> EXERCISE TEXT:
↓
Even people well beyond Washington had a strong impression of Bradlee from Jason Robards's portrayal of the gruff newspaperman in the 1976 adaptation of Bob Woodward's and Carl Bernstein's All the President's Men.
“Ben was a true friend and genius leader in journalism," Woodward and Bernstein said in a joint statement. "He forever altered our business. His one unbending principle was the quest for the truth and the necessity of that pursuit. He had the courage of an army. Ben had an intuitive understanding of the history of our profession, its formative impact on him and all of us. But he was utterly liberated from that. He was an original who charted his own course. We loved him deeply, and he will never be forgotten or replaced in our lives.”
Bradlee was a fixture in Washingtonian's pages during and after his Post heyday, appearing as the subject of many features over the years. Writing on former editor Jack Limpert's website, Norman Sherman recalls reporting out a 1974 Bradlee profile, down to his impeccable, though sometimes questionable, fashion sense:
His style showed his background but it also could be bizarre. One noon, a K Street lawyer, a polished friend of President Kennedy, was on his way to lunch with a couple of clients. He spotted Bradlee. dressed in a loud glen plaid suit, and they stopped to talk.
When the lawyer rejoined his companions, one asked, “Who was that?” The answer was, “He’s the editor of the Post.” The response: “Jesus, I thought he was your bookie.”
Among Bradlee's other unmistakable qualities was his irascible newsroom demeanor. As New Yorker editor David Remnick remembers his time as a young Post staffer, Bradlee encouraged his journalists in his own brusque way:
“Well, I’ve been reporting a lot and calling … ” And blah, blah—in my nervousness I went on, explaining the intricacies of reporting to Ben Bradlee for three or four minutes. And to Bradlee, who had the attention span of a gnat, this was three-quarters of eternity. Finally, I ended the ill-advised aria with the most ill-advised words of all: “… and so don’t worry.”
↑
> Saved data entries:
↓
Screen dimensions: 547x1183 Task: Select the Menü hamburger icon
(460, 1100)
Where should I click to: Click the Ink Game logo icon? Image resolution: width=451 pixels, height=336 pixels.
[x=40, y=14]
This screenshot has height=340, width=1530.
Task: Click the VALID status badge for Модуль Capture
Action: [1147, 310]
↑
> DESCRIPTION OF THE TASK:
Say whether each statement agrees with the Bradlee text. Give yes or no, and quote the words of the text that decide it.
1. Jason Robards portrayed Bradlee in the 1976 adaptation of All the President's Men.
2. The Bradlee profile that Norman Sherman recalls reporting dates from 1974.
3. One of the lawyer's companions took Bradlee for the lawyer's accountant.

> RESULT BELOW:
1. Yes: "Jason Robards's portrayal of the gruff newspaperman in the 1976 adaptation of Bob Woodward's and Carl Bernstein's All the President's Men"
2. Yes: "reporting out a 1974 Bradlee profile"
3. No: "I thought he was your bookie."